Rząd USA nigdy ich nie ujawnił. Do mediów docierały jedynie zdjęcia skutecznego ratowania przyrody w Zatoce. Prawdziwy obraz katastrofy pokazała dopiero Greenpeace, gdy dotarła do materiałów Amerykańskiej Narodowej Służby Oceanicznej i Meteorologicznej (NOAA).
- Zdjęcia oblepionych ropą żółwi morskich, kaszalotów i delfinów przeczą oficjalnym informacjom Białego Domu na temat skutków katastrofy dla środowiska naturalnego. Do mediów przedostawały się głównie obrazy uratowanych, umytych z ropy ssaków wypuszczanych do morza. Tymczasem ukrywano przed opinią publiczną zdjęcia martwych żółwi, żółwi w plastikowych workach, pudłach. Skala zniszczeń jest dużo straszniejsza - mówił dwa lata po katastrofie pracujący dla Greenpeace biolog morski, John Hocevar.
Winą katastrofy m.in. redukcja kosztów
Najpierw - w kwietniu 2010 roku - doszło do wycieku ropy naftowej z platformy (wpłynęło 666 tys. ton), potem do wybuchu i pożaru. Zginęło 11 pracowników, a 16 zostało rannych. Wybrzeża kilku stanów zostały skażone - nadal dotyczy to 790 km amerykańskiego wybrzeża (więcej niż wynosi linia brzegowa Polski). Wyciek udało się opanować dopiero po czterech miesiącach.
Od chwili wybuchu i wycieku ropy z Deepwater Horizon, NOAA wybrała z wód Zatoki Meksykańskiej 613 martwych żółwi, a 274 przesiedliła na Florydę. Naukowcy twierdzą, że morskie ssaki wciąż umierają dwa razy częściej niż zwykle. Pojawiają się również informacje o znalezieniu zmutowanych krabów, ryb i krewetek.
Zatonięcie platformy wciąż jest uważane za największą katastrofę ekologiczną w historii USA. Raport komisji dochodzeniowej (National Oil Spill Commission) stwierdził, że winę ponosi kierownictwo trzech firm zaangażowanych w eksploatację złóż, a jako przyczynę podał m.in. redukowanie przez nie kosztów. Komisja winiła też niewystarczający nadzór i regulację ze strony władz federalnych.

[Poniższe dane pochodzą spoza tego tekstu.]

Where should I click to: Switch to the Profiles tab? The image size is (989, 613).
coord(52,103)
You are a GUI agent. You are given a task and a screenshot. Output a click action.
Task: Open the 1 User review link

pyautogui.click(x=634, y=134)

O heroizmie pracowników platformy
Tragedią zainteresowało się Hollywood. Dramat zatytułowany "Deepwater Horizon" wyreżyseruje J.C. Chandor (znany z filmów "Chciwość" i "Wszystko stracone"), który chce się skupić na losach tych, którzy pracowali na platformie wiertniczej dwie doby przed katastrofą.
Jak zdradza reżyser, to będzie opowieść o heroizmie i determinacji ludzi i pokaże takie szczegóły, których nie opisano w głośnym artykule "New York Timesa" z 2011 roku, na podstawie którego powstaje scenariusz.
Kierownika zmiany na platformie ma zagrać Mark Wahlberg. Chandor czeka na niego z rozpoczęciem zdjęć, bo aktor ma zobowiązania wobec thrillera "Mojave" autorstwa Williama Monahana i sequela komedii "Ted 2" - "Gambler" Setha MacFarlane'a. Dlatego prace nad "Deepwater Horizon" rozpoczną się późną wiosną lub wczesnym latem przyszłego roku.